Он дошёл до песчаной косы, будто в манку провалились ботинки. Скинул их и устремился к кромке воды. Носков не было. Едва сдерживая нервную дрожь, Руслан оглядел тихую воду, в которой отражались алеющие паруса небес. Над рекой вспыхнул яркий орден, сверкая, розовощекая луна мгновенно спряталась за золоченой тучкой. "Точно орден, а не солнце, мне, за трусость. С закруткой на спине". Он истерично всхлипнул, смахнув рукавом куртки слезы. И устремился снова к грунтовке, на ходу одевая обувь. "Светает. Сейчас весь дом проснется".

Послышался плеск воды, встревоженные мужские голоса, лязг уключин со стороны церкви. Руслан, прихрамывая, вернулся в дом. Слышно было, что встала мать и расхаживала, скрепя то ли старческими суставами, то ли половицами. Он сел на скамью в прихожей, вытянув ноги. Уронил голову, глаза слиплись, будто в них налили клей. Очнулся от громких криков с улицы, на себя дернули дверь, и влетел Владимир.

– Аа, сидишь, как прогулочка? Удалась?

Руслан спросонья не сразу заметил, что с волос и одежды брата стекала вода.

– Что случилось?

– Да, ничего особенного, как грится, с Егором на том свете поболтали о том, о сём. О тебе тоже. Больно паршиво о тебе отзывался.

Руслан подорвался и хотел выскочить во двор с запасного выхода.

– Стоять, Зорька!
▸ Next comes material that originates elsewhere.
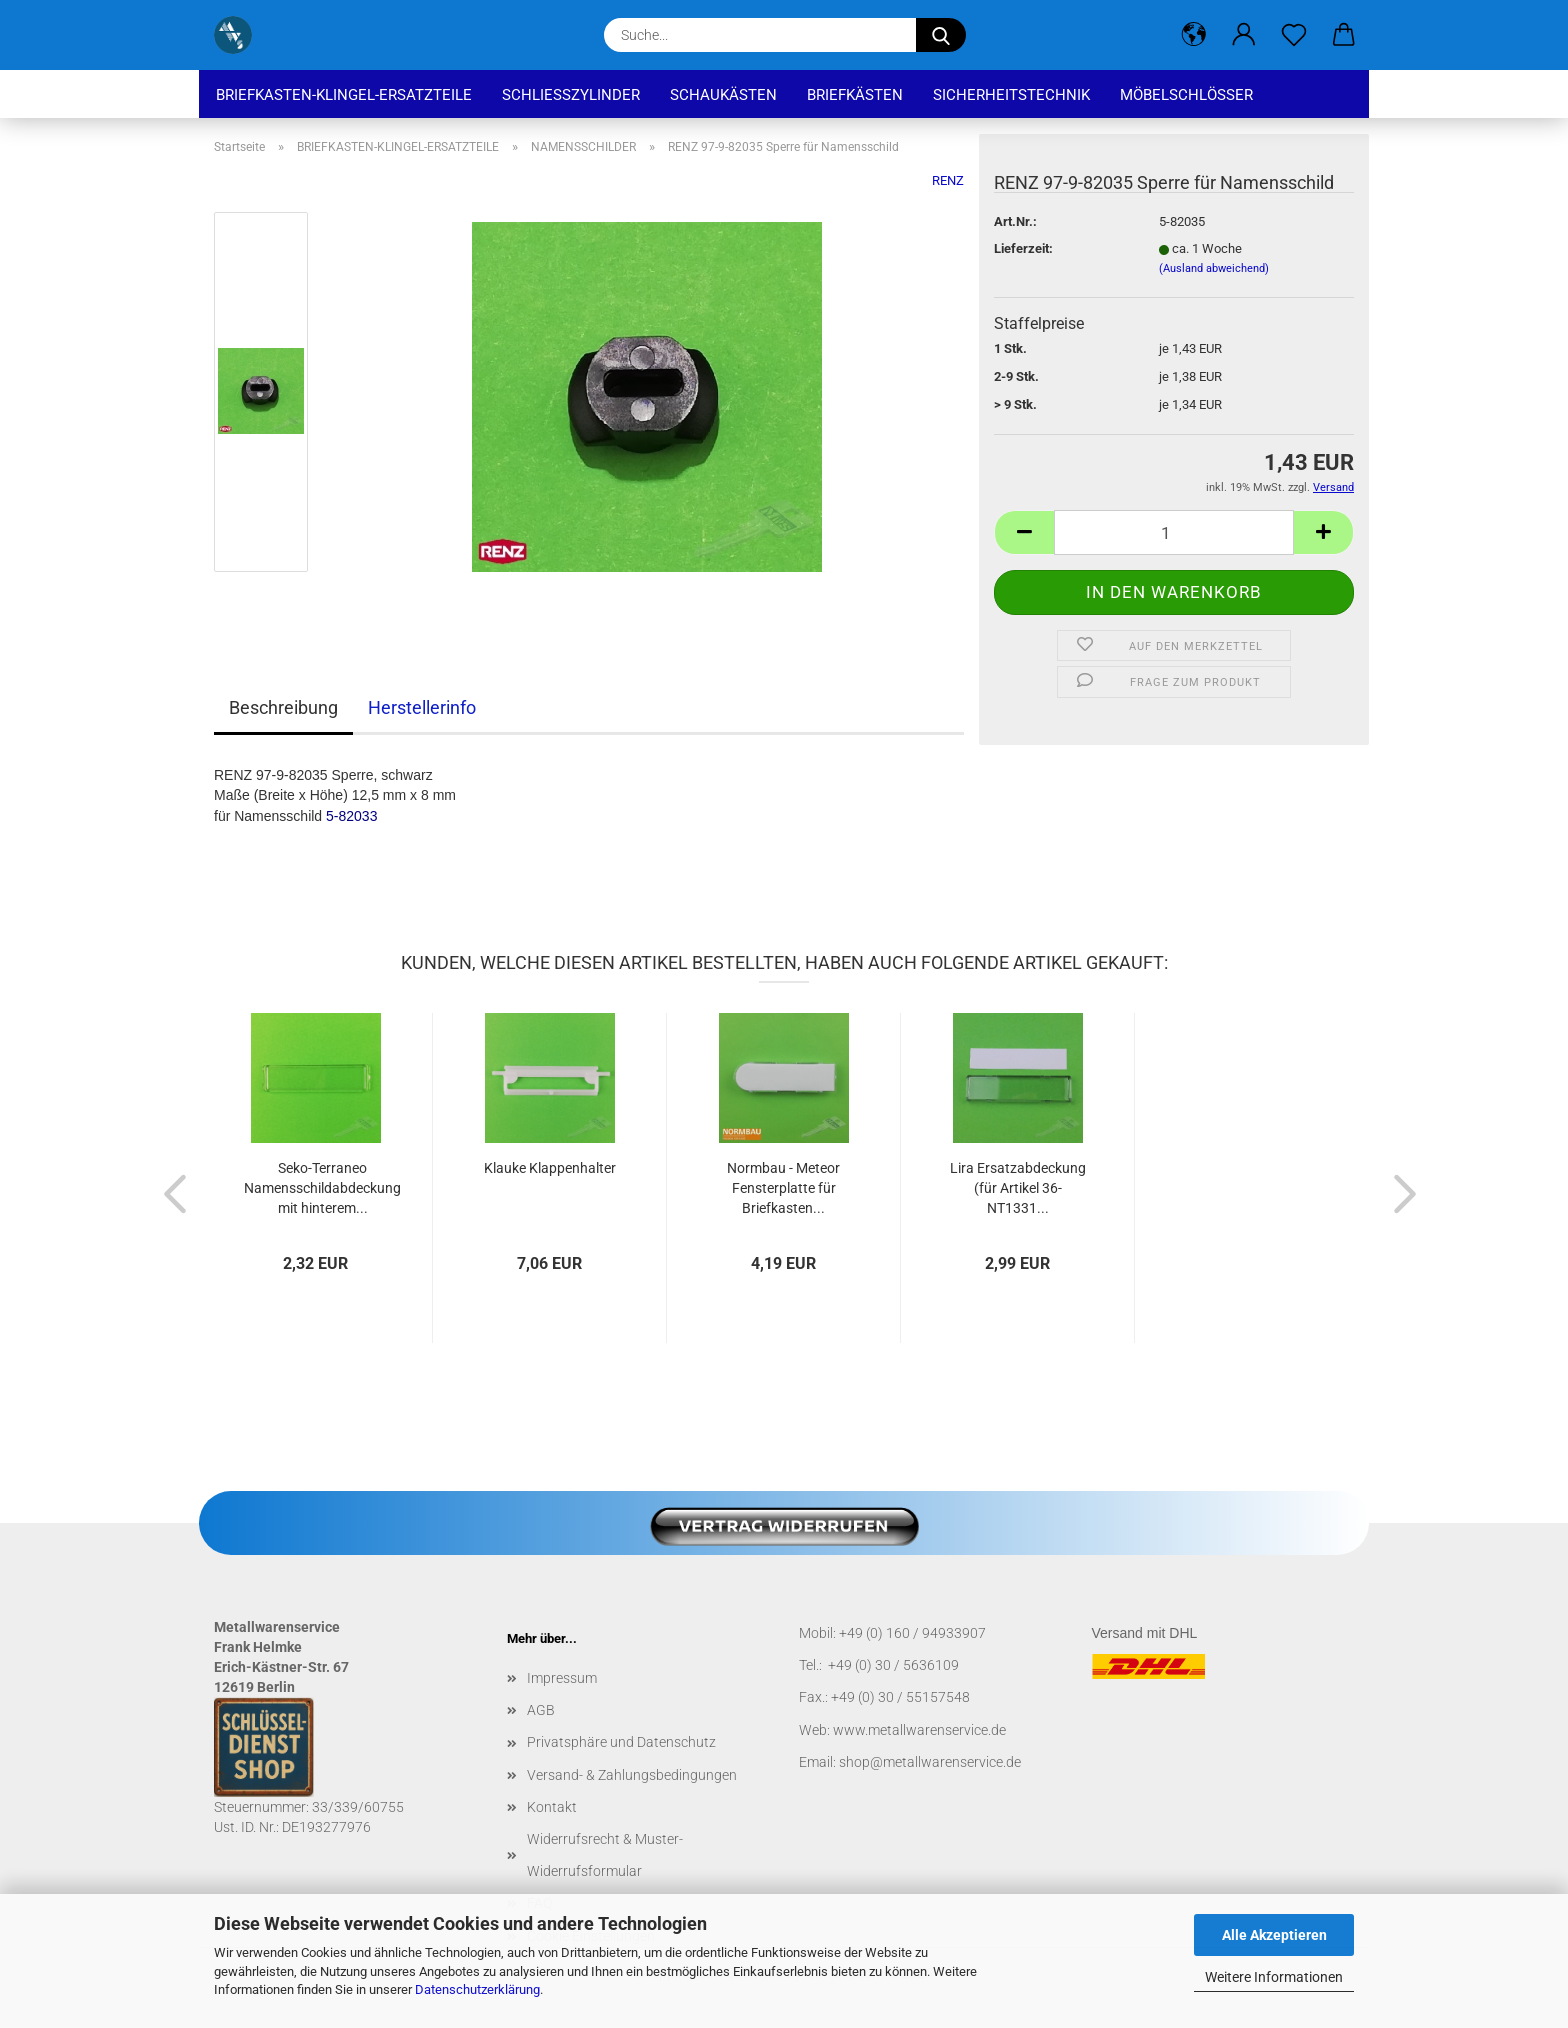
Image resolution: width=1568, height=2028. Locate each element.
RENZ (948, 180)
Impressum (562, 1678)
А ты покойничку в глаза не хочешь посмотреть? Вон, он, там, под березой лежит, – разгневанный Володя распахнул пошире дверь.

По двору, причитая, носились женщины. Кто–то стенал, кто–то сыпал проклятиями. Из комнаты вышла Венера, подбоченясь. Демир, кряхтя, плелся следом.
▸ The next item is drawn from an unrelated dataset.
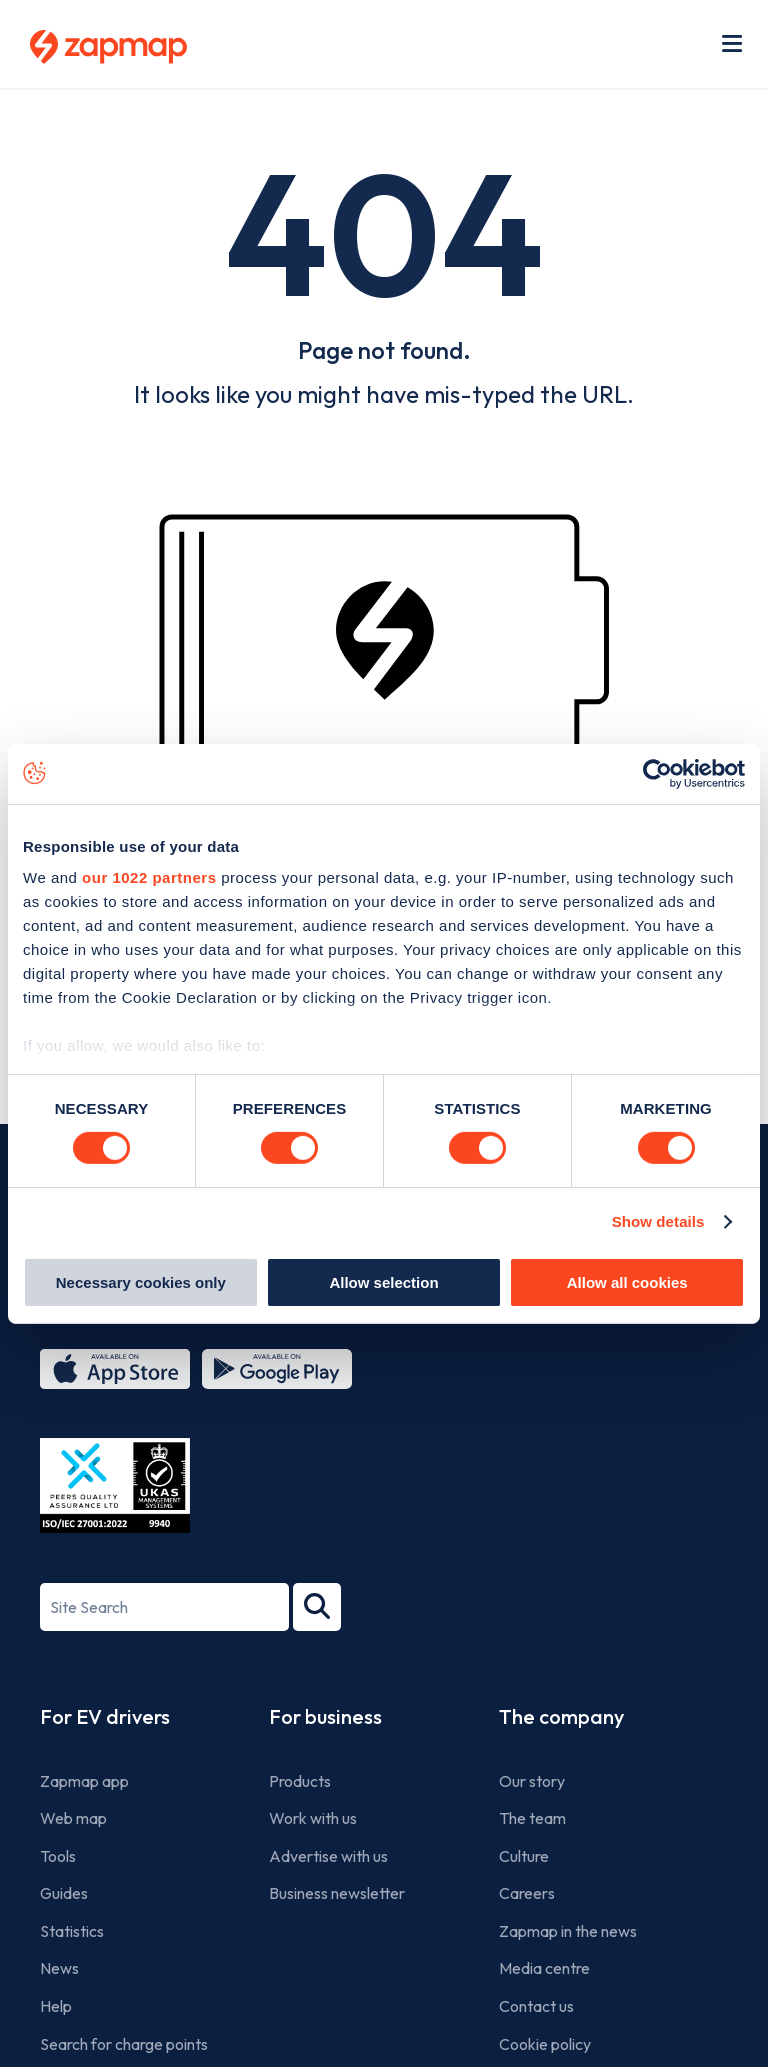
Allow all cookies (627, 1282)
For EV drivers (105, 1716)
– Ужо собрались, а что не накрыто на стол? – старушка вскользь глянула на сыновей, оттолкнула Владимира и, забыв, что не молодка, хотела побежать. Но кости, пожранные туберкулёзом, не слушались. Мать упала на лестнице. Владимир от неожиданной материной прыти не успел придержать её.

– Егор? Егорушка! Как же так? – её большой, сильный, упрямый сын лежал пластом под березой, раскинув руки. Прибежала докторица, послушав пульс, начала делать искусственное дыхание. Руслан замер в проёме с вытаращенными глазами. Отец постучал его по спине рукой–палкой:

– Что стоишь как истукан? Вот, когда у тебя так рот открыт, что ворона залетить, значит, набедокурил. Ась?

– Отстань отец.

– Так иди, подсоби, чегой случилось тама?

– Егор....не знаю, отец, – Руслан опустил голову и исчез на заднем дворе. Сел на лавку под яблоней, скидывающей плоды, захныкал как ребёнок. Подошла Лидочка. Присела, обняла нерадивого брата.